Strongyloides stercoralis infection in a patient with sickle cell disease.

Abstract

Strongyloides stercoralis is a common intestinal parasitic nematode that infects a large portion of the world’s population, and is endemic to tropical and sub-tropical regions. Infected individuals are often asymptomatic, but may have abdominal pain, diarrhea and other nonspecific findings. Immunocompromised hosts may develop massive invasion of the gastrointestinal and respiratory tracts, which represents a constellation of symptoms known as hyperinfection syndrome. This condition is most commonly seen in immunosuppressed individuals including renal allograft recipients, patients with human T-lymphotropic virus, and patients using corticosteroids. Along these lines, sickle cell anaemia (SCA) is a condition that is marked by functional asplenia and a relative state of immunocompromise, which may increase the incidence of hyperinfection. Along with the predisposition to encapsulated organisms, SCA patients may be unusually susceptible to parasitic infections, which may trigger sickle cell crises (Sodipo et al., 1997).
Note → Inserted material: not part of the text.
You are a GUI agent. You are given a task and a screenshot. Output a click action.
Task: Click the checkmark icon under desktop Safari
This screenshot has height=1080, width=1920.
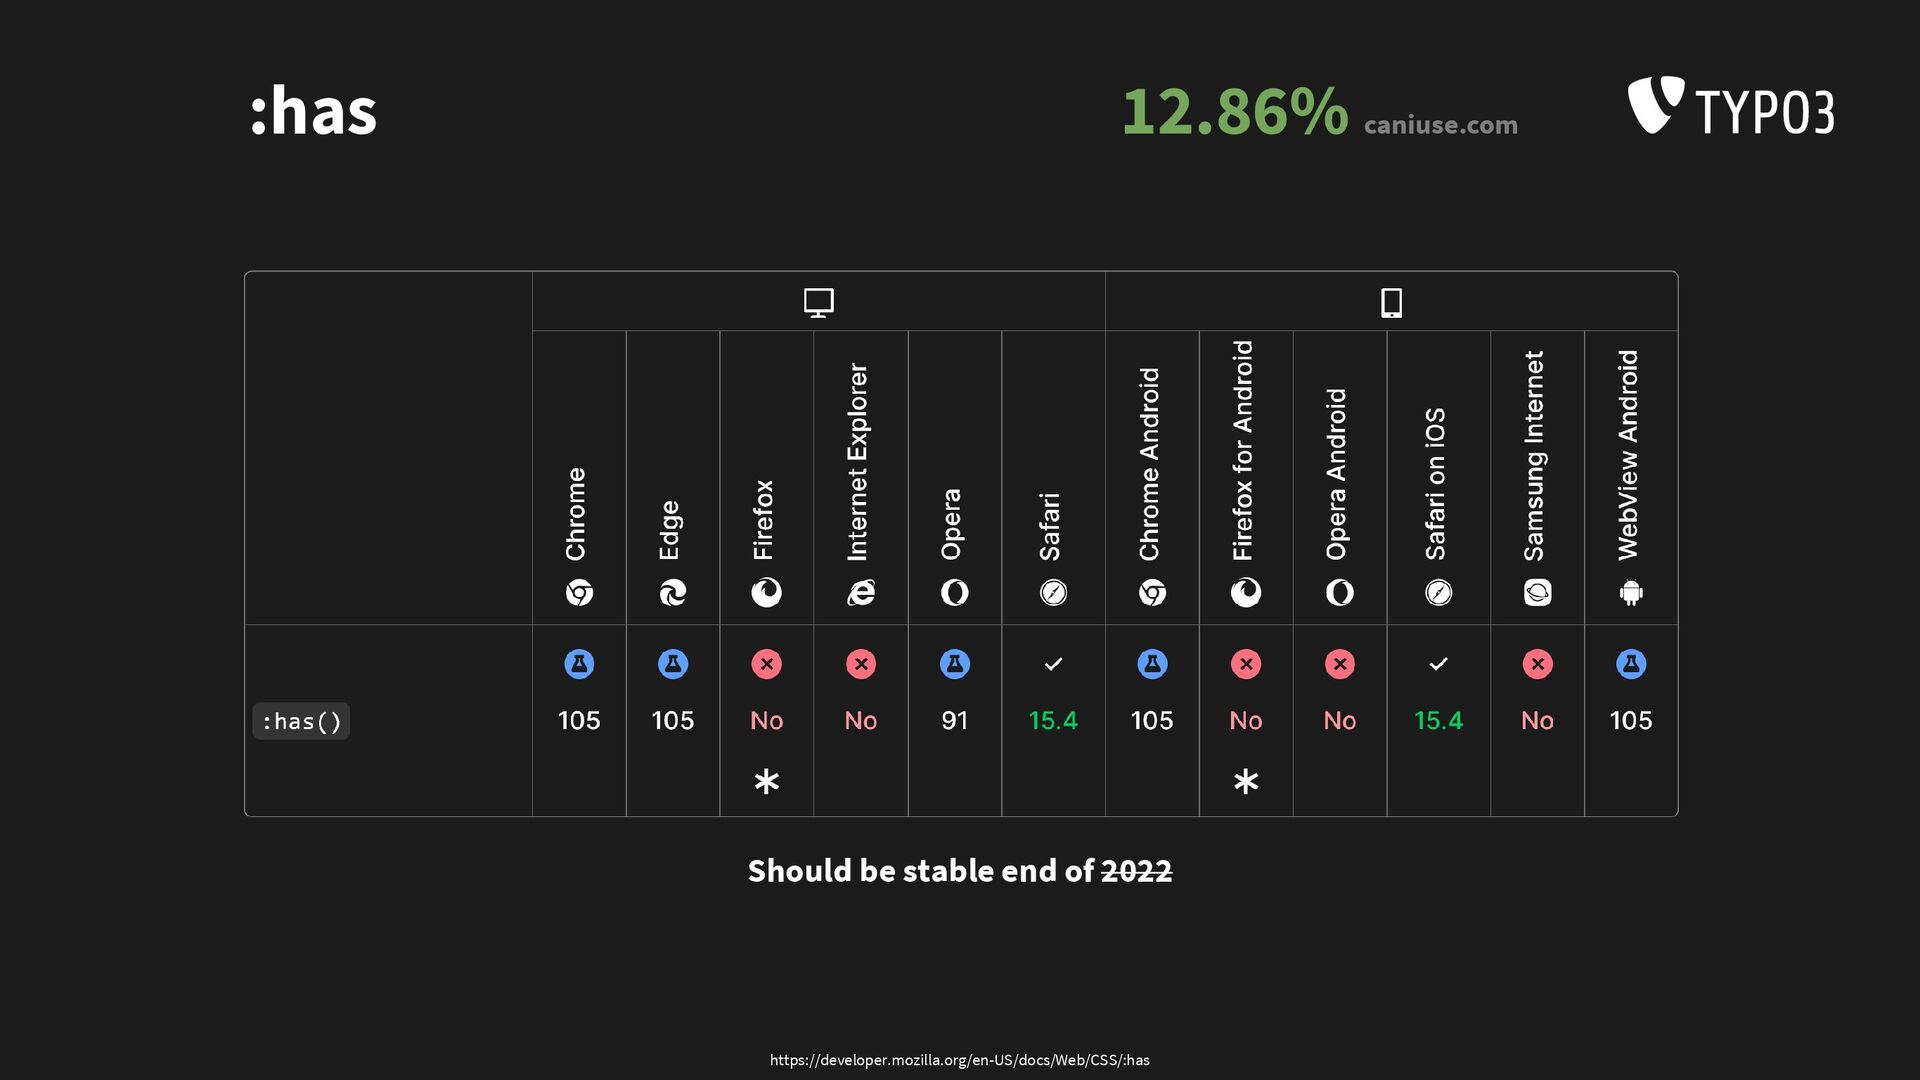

Furthermore, blood samples from SCA patients have demonstrated increased eosinophil numbers and adhesion properties, which may also contribute to the vasoocclusive state (Canalli et al., 2004). Given the observations that strongyloidiasis is characterized by eosinophilia and eosinophils in SCA individuals may be implicated in vasoocclusive crisis (VOC), further data are necessarily to investigate the association between SCA and S. stercoralis infection. We describe a patient with SCA and chronic eosinophilia who presented to our hospital with diarrhea and VOC. She was found to have S. stercoralis infection, and experienced symptomatic improvement following the administration of ivermectin.